At a fundamental level 'money' performs a number of different economic functions.

It is a:

  • medium of exchange,
  • measure of value or a standard for contractual obligations,
  • store of value, and
  • unit of account.

Which definition is correct from a legal point of view depends upon the particular context. Debate continues with respect to whether or not the 'state theory of money' (emphasising the role of the state in establishing and regulating the monetary system) or the 'institutional theory of money' (emphasising the institutional arrangements for acceptance of money as a means of payment and its ability to settle monetary obligations) is the correct way of considering money. This is far from an esoteric debate, as the controversy over digital currency and its taxation and regulatory status shows. Some of the regulatory issues arising from the nature of “money” are referred to [in the section on regulation].

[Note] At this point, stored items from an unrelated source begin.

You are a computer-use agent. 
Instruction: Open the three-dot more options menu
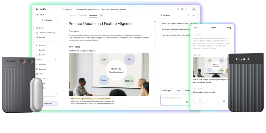tap(187, 9)
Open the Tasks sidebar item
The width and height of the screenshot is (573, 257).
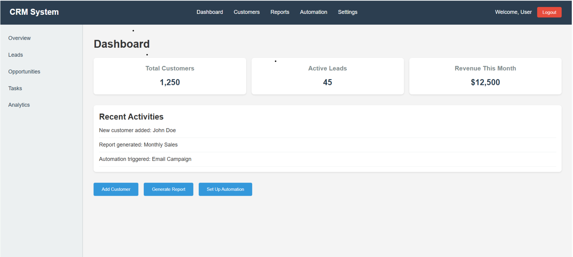pyautogui.click(x=15, y=88)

What is a 'payment system'?

Commonly, definitions of a payment system refers to the concept of a 'funds transfer system' that 'facilitates the circulation of money'.

A funds transfer occurs between two accounts held by different beneficiaries within the same institution. Central banks facilitate the settlement of interbank obligations. In central banking systems, central bank exchange settlement accounts held by, or on behalf of, banking participants is the final step in payment obligation being settled and real value being transferred between financial institutions. A central exchange settlement account is therefore the paradigm of a 'payment system'.

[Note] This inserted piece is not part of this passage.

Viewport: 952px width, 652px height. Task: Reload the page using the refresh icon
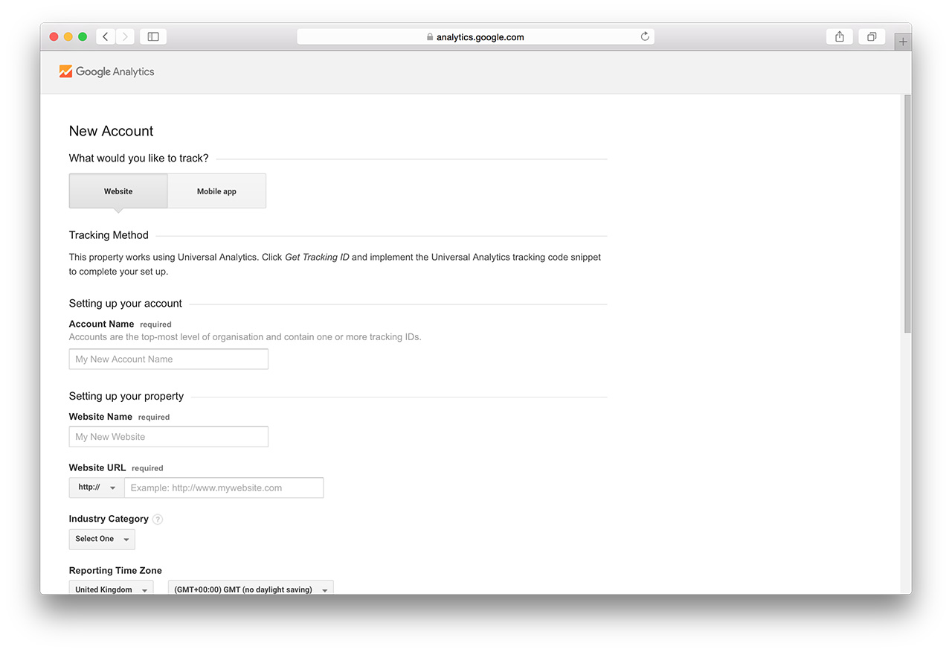(x=645, y=36)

Such systems are often systemically important parts of the overall monetary system and are regulated by central monetary authorities.

The surrounding contractual and institutional arrangements for acceptance of payment, authorisation, clearing and settlement are essential features of any country’s monetary system.

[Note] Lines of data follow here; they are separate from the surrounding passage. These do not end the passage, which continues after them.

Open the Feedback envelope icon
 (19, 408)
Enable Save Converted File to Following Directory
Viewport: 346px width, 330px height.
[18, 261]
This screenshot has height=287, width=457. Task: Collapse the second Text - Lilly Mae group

Economic features of payment systems

The institutional arrangements for payments have a number of distinct economic features:

  • Complexity: They consist of a number of different contractual instruments including rules, transfer mechanisms and a legal framework to guarantee irrevocable and unconditional transfer. The contracts are often part of a network of contractual arrangements that cannot be analysed in isolation.
  • Jointness: Neither the supply nor demand side of a payment system is dominant because those who wish to pay must necessarily involve those who wish to be paid. There is a complex interrelationship between these groups, resulting in the next feature.
  • Multi-sidedness: The 'multi-sided' nature of payments products generate externalities (unpriced benefits and detriments) due to these products inability to internalise them without an intermediary (the essential role played by a payments network company). Although the products are often called 'two-sided markets', on any network there are frequently more than two interests and they are not 'markets' in an antitrust/competition law sense.

These features mean that no simple conclusions can be drawn about the economic or competitive impact of both public and private rules or practices. Some of those rules and practices, although on their face restrictive, may be solving (by means of a form of private regulation) an economic problem, such as that of an unpriced effect. Given the need for the 'balancing' of both sides of the network, it is common for there to be incentives to get consumers or merchants 'on board'. Nor can the setting or 'prices' such as 'interchange' between financial institutions that are otherwise competitors be necessarily characterised as price fixing.

These issues have been an economic and legal battleground that has been raging for decades and they continue to be the subject of regulatory proceedings and private law suits.

The work on two-sided payment markets was commenced by William Baxter in the early 1980s in examining the interchange of transactional paper. It was ignited in the economic field by Jean Tirole of the Toulouse School of Economics, whose work in this areas has, in part, resulted in the award to him of the 2014 Nobel Prize in Economics.